As a film adaptation of Stephen King’s expansive series of novels, ‘The Dark Tower’ makes for a surprisingly fast movie at 85 minutes. In what feels like a furiously brutal edit of a much longer piece, action happens at a break-neck pace, characters are ushered in and out in sentences and grand concepts get the merest of mentions. So why with so much source material on offer is ‘The Dark Tower’ is in such a rush to tell its opening chapter?
Whilst not an outright disaster, the fault lines are still clear to see...

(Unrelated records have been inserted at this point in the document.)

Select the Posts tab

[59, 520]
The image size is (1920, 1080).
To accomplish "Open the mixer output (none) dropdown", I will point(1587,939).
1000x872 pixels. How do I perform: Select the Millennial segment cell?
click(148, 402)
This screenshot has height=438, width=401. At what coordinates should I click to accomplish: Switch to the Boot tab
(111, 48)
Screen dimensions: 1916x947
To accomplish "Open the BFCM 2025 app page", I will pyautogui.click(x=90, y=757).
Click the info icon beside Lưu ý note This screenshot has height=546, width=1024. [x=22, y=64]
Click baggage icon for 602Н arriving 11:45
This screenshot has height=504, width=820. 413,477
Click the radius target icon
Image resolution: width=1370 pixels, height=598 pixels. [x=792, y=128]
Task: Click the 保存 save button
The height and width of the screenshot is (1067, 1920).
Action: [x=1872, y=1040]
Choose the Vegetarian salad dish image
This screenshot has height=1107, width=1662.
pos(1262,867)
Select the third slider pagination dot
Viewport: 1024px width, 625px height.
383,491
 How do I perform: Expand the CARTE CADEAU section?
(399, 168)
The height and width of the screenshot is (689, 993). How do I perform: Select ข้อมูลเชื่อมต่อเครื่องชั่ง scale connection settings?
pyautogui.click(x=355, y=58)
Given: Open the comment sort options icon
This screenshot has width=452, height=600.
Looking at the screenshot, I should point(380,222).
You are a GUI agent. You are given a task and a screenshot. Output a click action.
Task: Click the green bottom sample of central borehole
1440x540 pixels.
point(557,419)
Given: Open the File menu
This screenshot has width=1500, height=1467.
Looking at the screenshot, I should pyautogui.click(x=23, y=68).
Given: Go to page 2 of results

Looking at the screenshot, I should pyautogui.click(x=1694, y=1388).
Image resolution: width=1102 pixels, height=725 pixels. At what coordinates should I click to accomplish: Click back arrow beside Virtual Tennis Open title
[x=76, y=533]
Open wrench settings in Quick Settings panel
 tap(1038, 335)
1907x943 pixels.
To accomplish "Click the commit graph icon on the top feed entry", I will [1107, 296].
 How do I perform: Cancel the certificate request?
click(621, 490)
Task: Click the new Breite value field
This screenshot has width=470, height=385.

Beset with a history of on-set problems and multiple directors who disappeared from the project, ‘The Dark Tower’ stands shakily as a result of these behind-the-scenes tensions. Whilst not an outright disaster, the fault lines are still clear to see. With the exception of Tom Taylor’s endearing performance as Jake and Idris Elba’s gravelly earnestness, the cast’s clearly truncated dialogue renders this movie an incomplete watch for both King purists and fantasy genre fans alike. For whilst Matthew McConaughey’s suitably villainous ‘Man in Black’ delivers the required menace, with only a butchered backstory to go on, none of the characters really stand-up to close examination and the film clearly suffers all the more for it.
That said, whilst much has been made about how much of an outright disaster this movie is, I have seen many worse ones which neither had a tale to tell, or an original thought to their merit. ‘The Dark Tower’ is not that movie. What it is, is a the opening episode in what feels like a television series that has bizarrely found it’s way on to a cinema screen. In a surprisingly watchable mixture of ‘A Monster Calls’, ’Time Bandits’ and the ‘The Fisher King’, ’The Dark Tower’ clearly rattles but it doesn’t completely fall over.
With its clear nod to sequels and spin-offs, it’s clear that this is not the last we will hear of the ‘Man in Black or Idris Elba’s ‘Gunslinger’. However, like the on-screen adaptation of Philip Pullman’s ‘The Golden Compass’, the next ‘Dark Tower’ movie will have to learn to properly embrace its literary contents and not try to cram them into a popcorn cliché.